Asia-Pacific

North Korea accepts flood aid offer from South

Image released on 21 August by North Korean news agency KCNA shows flooding in Sinuiju area
Image caption Parts of North Korea have been badly affected by severe flooding

North Korea has responded to an offer from South Korea of emergency food and medical aid, saying it would prefer to receive rice and building materials.

The South Korean offer, worth more than $8m (£5m), was made last week after severe flooding in the North.

South Korea says it is considering the North's request.

The aid would be the first large-scale shipment since South Korea blamed its impoverished northern neighbour for sinking one of its warships in March.

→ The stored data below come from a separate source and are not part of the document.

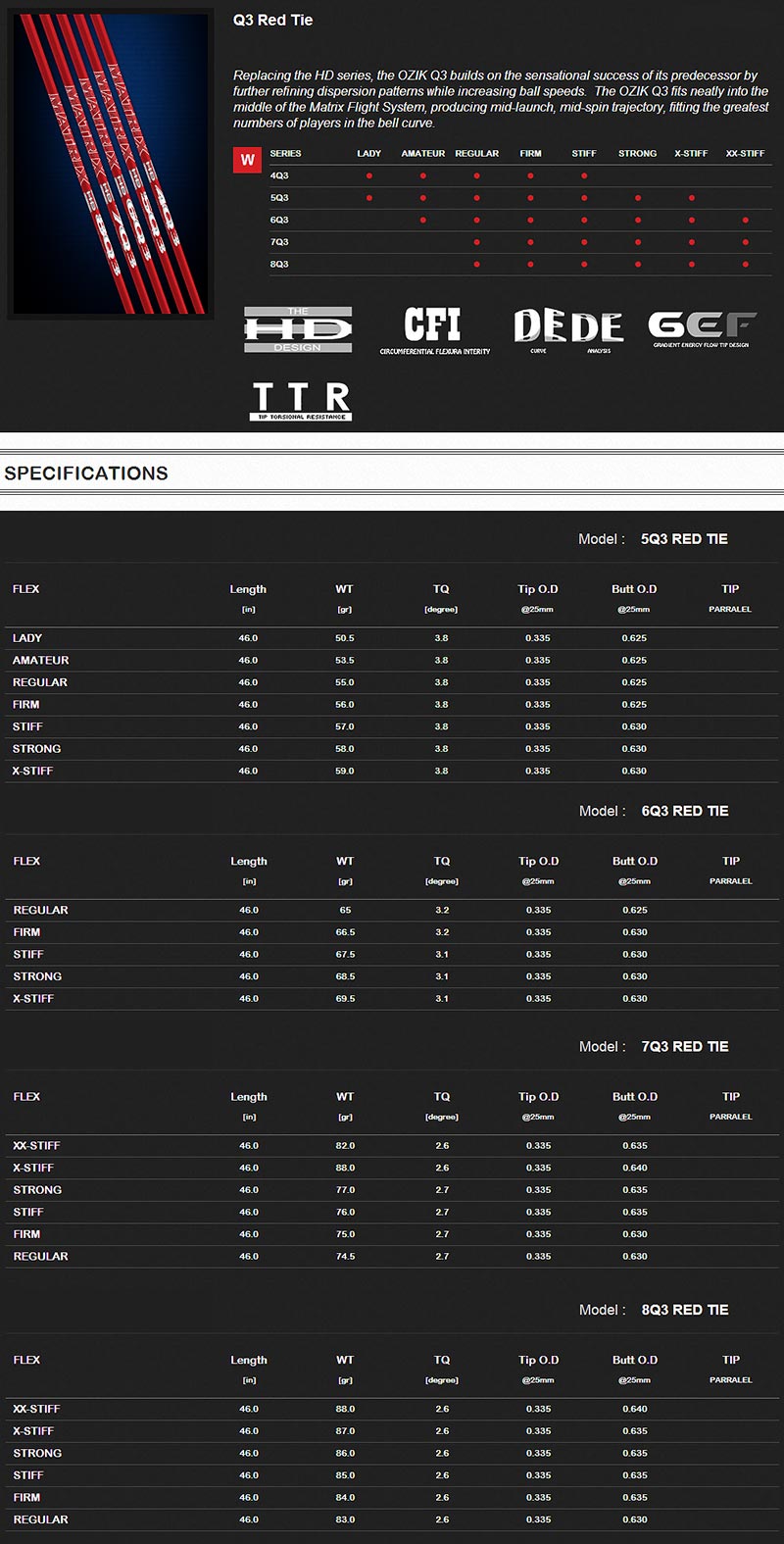Select the AMATEUR row in 5Q3 specifications table
The height and width of the screenshot is (1544, 784).
click(x=41, y=661)
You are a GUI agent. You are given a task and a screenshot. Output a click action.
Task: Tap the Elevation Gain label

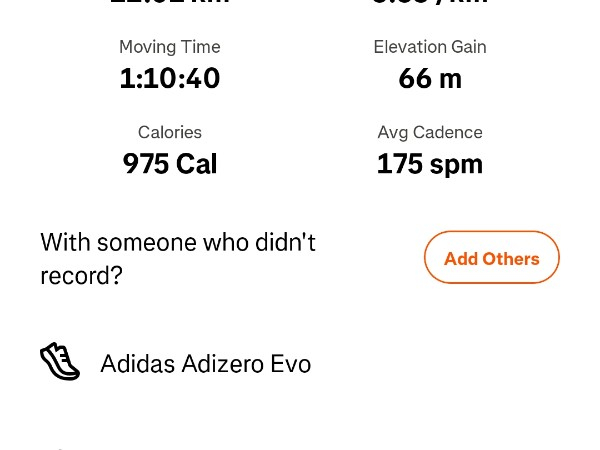pyautogui.click(x=430, y=47)
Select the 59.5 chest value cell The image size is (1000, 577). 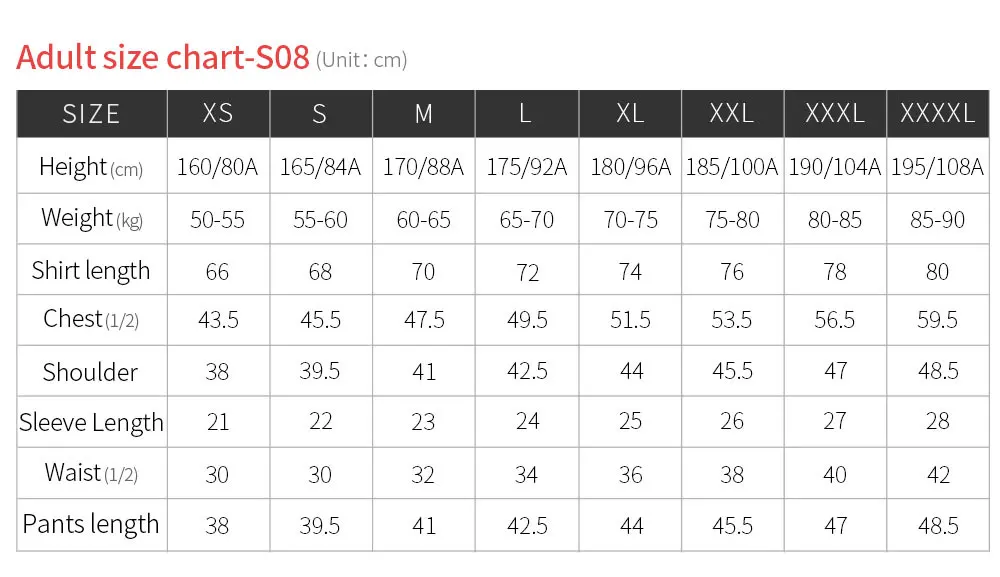(x=938, y=319)
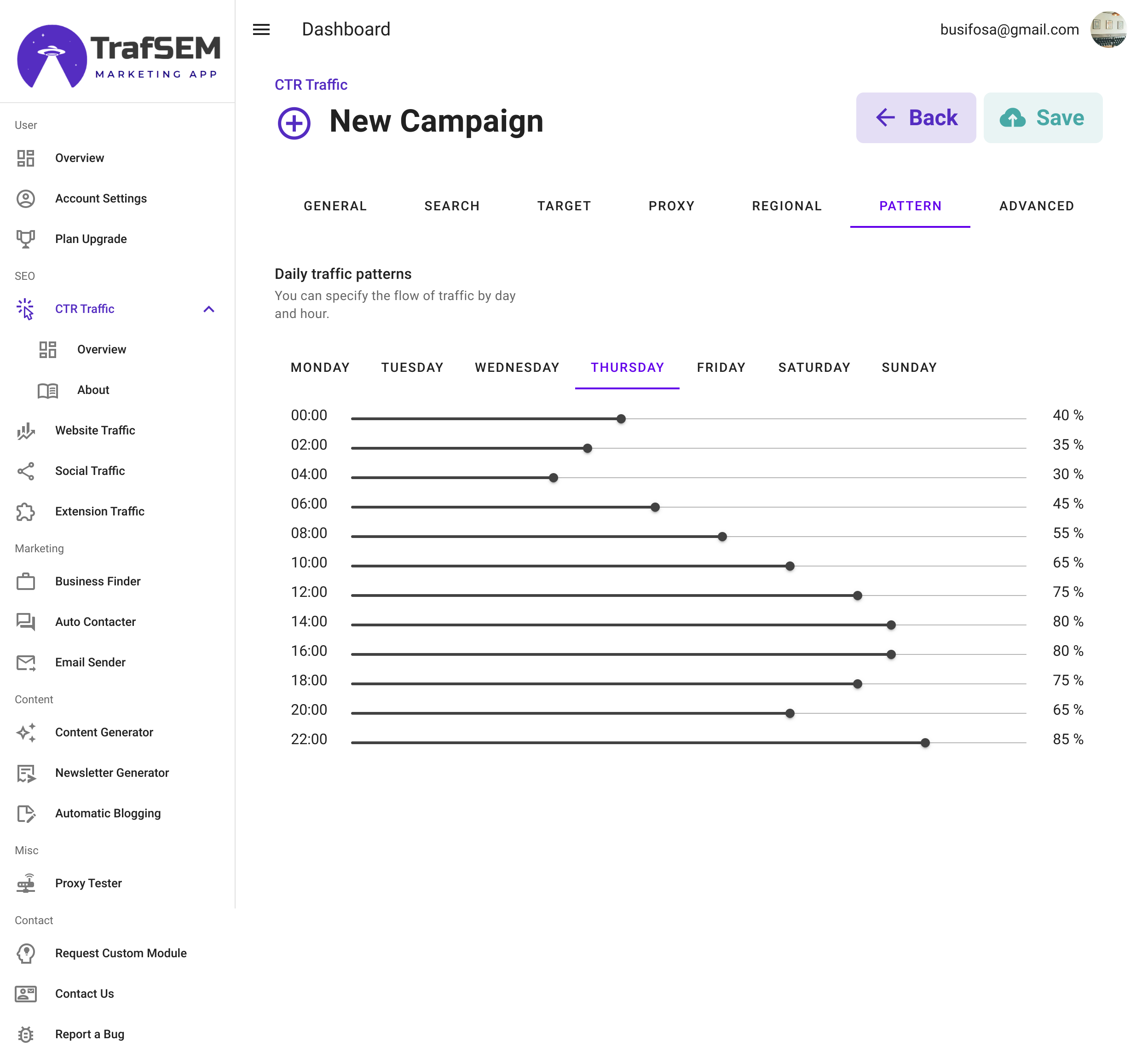Select the FRIDAY day tab

tap(721, 368)
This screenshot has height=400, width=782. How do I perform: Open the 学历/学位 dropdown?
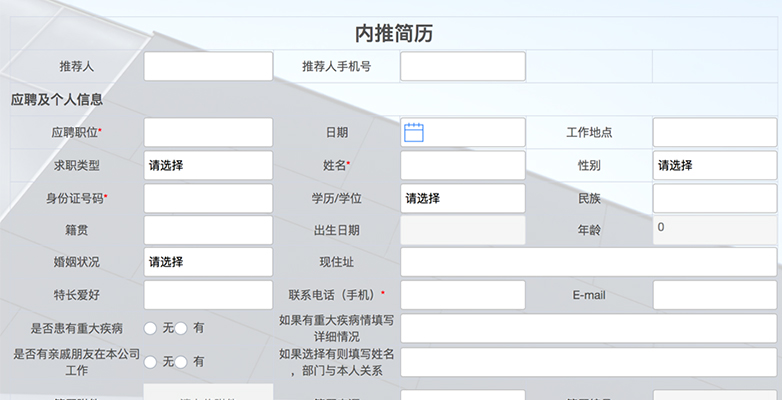coord(462,198)
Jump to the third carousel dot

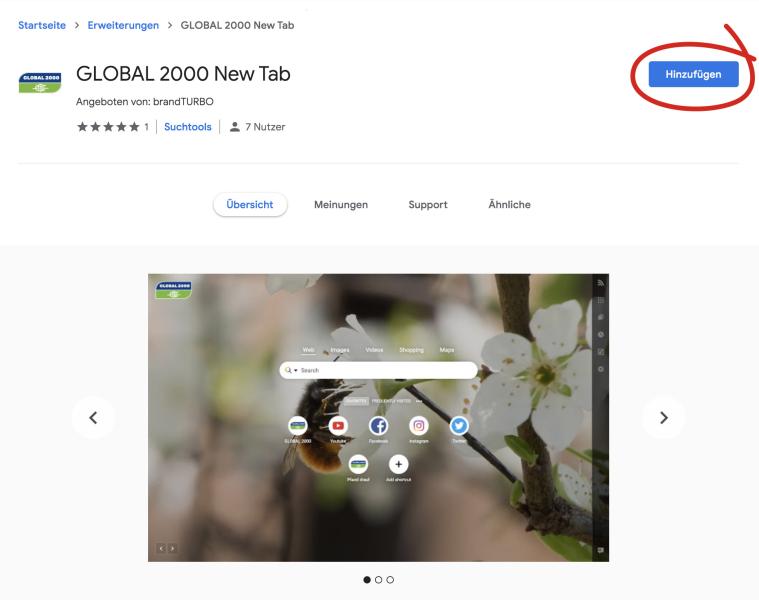coord(390,579)
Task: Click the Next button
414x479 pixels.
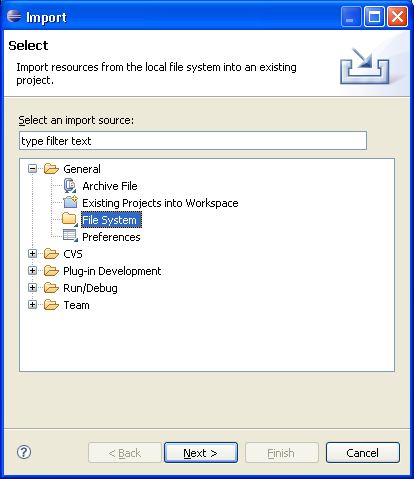Action: [x=201, y=453]
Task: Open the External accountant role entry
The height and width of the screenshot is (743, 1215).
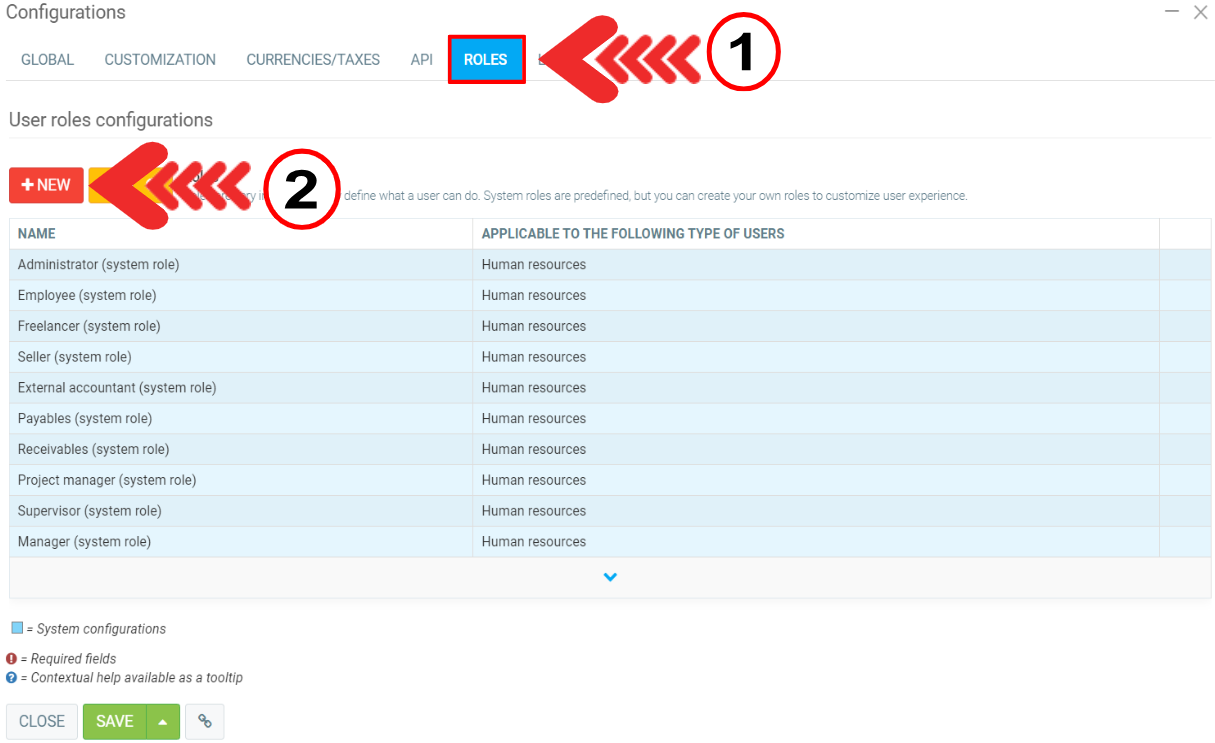Action: tap(117, 388)
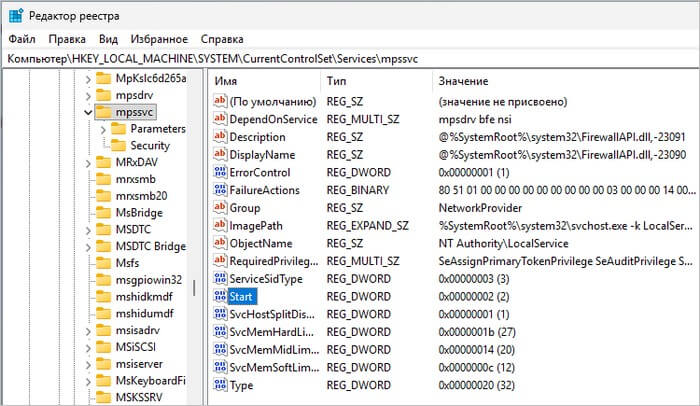
Task: Select the Security subkey in tree
Action: pyautogui.click(x=150, y=146)
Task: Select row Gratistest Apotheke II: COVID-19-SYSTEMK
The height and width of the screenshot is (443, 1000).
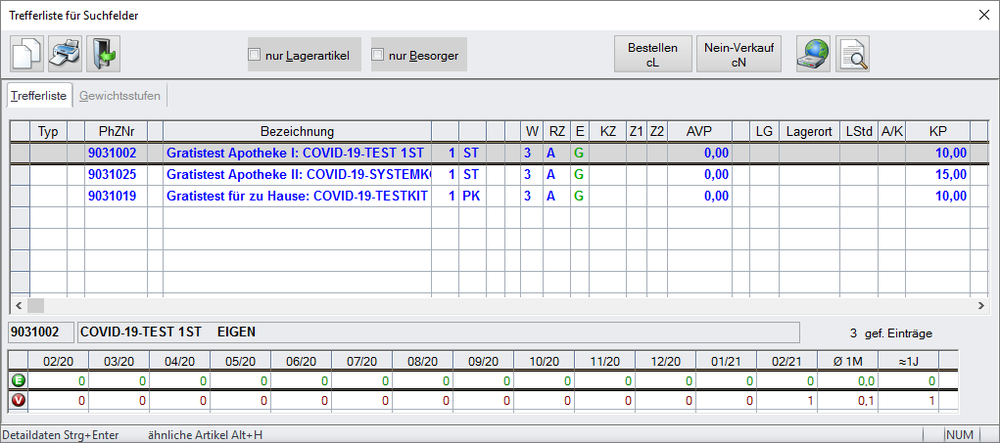Action: (x=297, y=174)
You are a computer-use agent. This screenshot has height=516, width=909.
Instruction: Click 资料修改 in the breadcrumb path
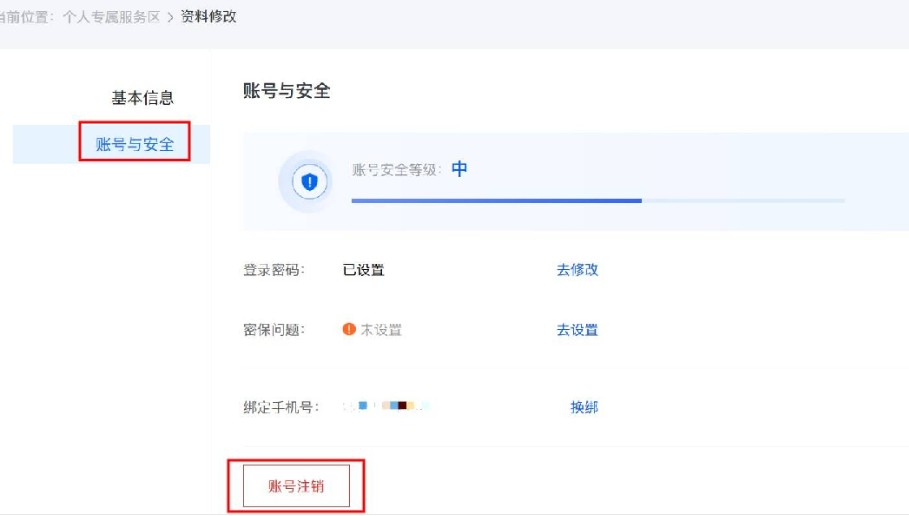point(209,17)
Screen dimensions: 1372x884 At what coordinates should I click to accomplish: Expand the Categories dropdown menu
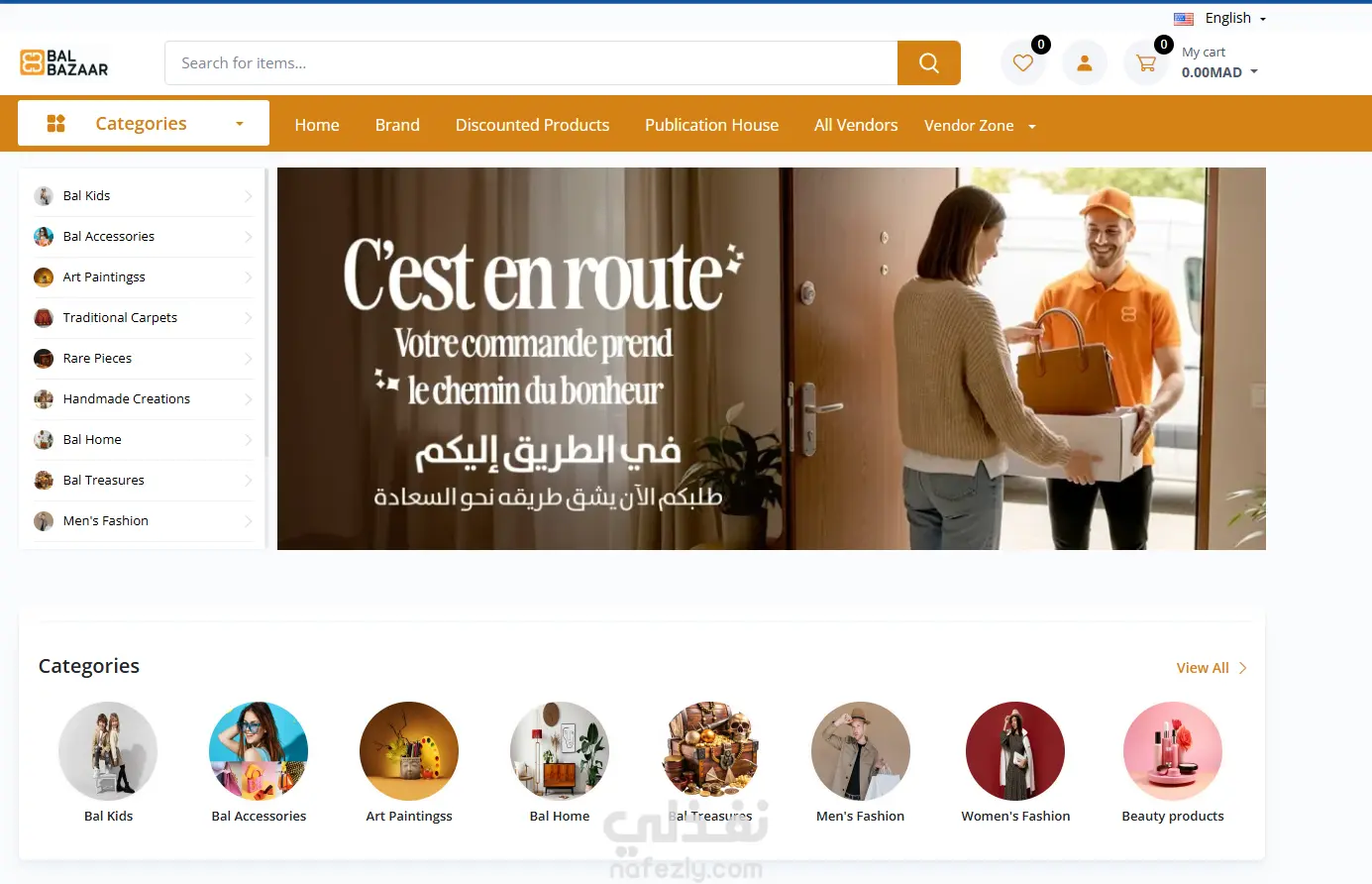(144, 123)
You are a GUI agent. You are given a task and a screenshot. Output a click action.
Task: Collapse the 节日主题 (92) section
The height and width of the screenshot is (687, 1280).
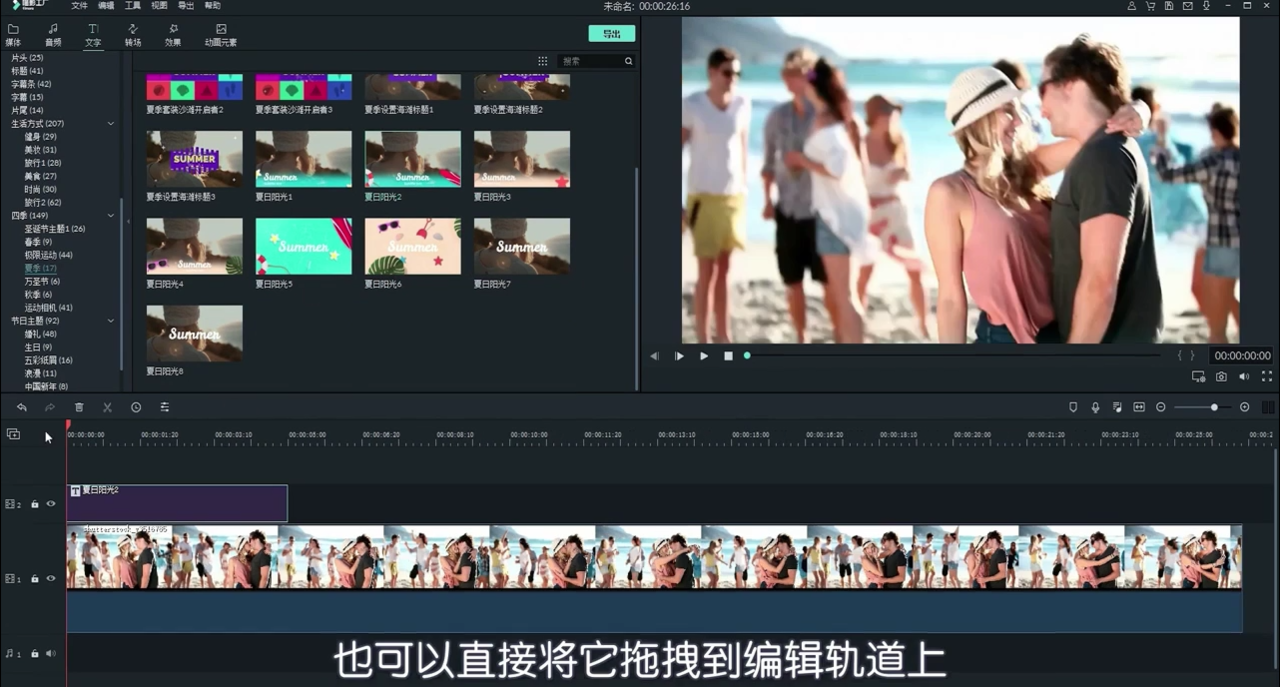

South Korea blames Pyongyang for sinking the Cheonan with a torpedo, killing 46 crew.

North Korea denies any role in the incident and has demanded its own investigation.

Food aid

North Korea's Red Cross said it would prefer rice, cement and heavy construction equipment - items it said were necessary for flood recovery efforts, according to Seoul's Unification Ministry and Red Cross.

The South's offer excluded rice - a staple which Seoul has stopped sending to Pyongyang amid strained relations.

North Korea has been hard hit by floods caused by heavy rains in July and August, especially in its northern areas bordering China.

This week a South Korean newspaper published pictures of people sleeping in tents and queuing for water in the city of Shinuiju.

They were taken by an undercover source who also reports rare public complaints that the North Korean leadership is not doing enough to help.

North Korea has now released a fishing boat along with its South Korean and Chinese crew, which it detained one month ago after it is thought to have crossed into its waters.

Analysts say it is a sign that the divided sides are talking behind the scenes and may return to formal talks.

Under President Lee Myung-bak, the South has stepped back from its earlier "sunshine" policy of unconditional aid and has linked aid instead to progress from the North on ending its nuclear programme.

North Korea has reportedly indicated it is ready to return to six-party talks over ending its nuclear ambitions.

The talks - which involve the two Koreas, China, Russia, Japan and the US - have been stalled since December 2008 over Pyongyang's missile and nuclear tests.

But South Korea is demanding an apology for the warship sinking before any return to the negotiations.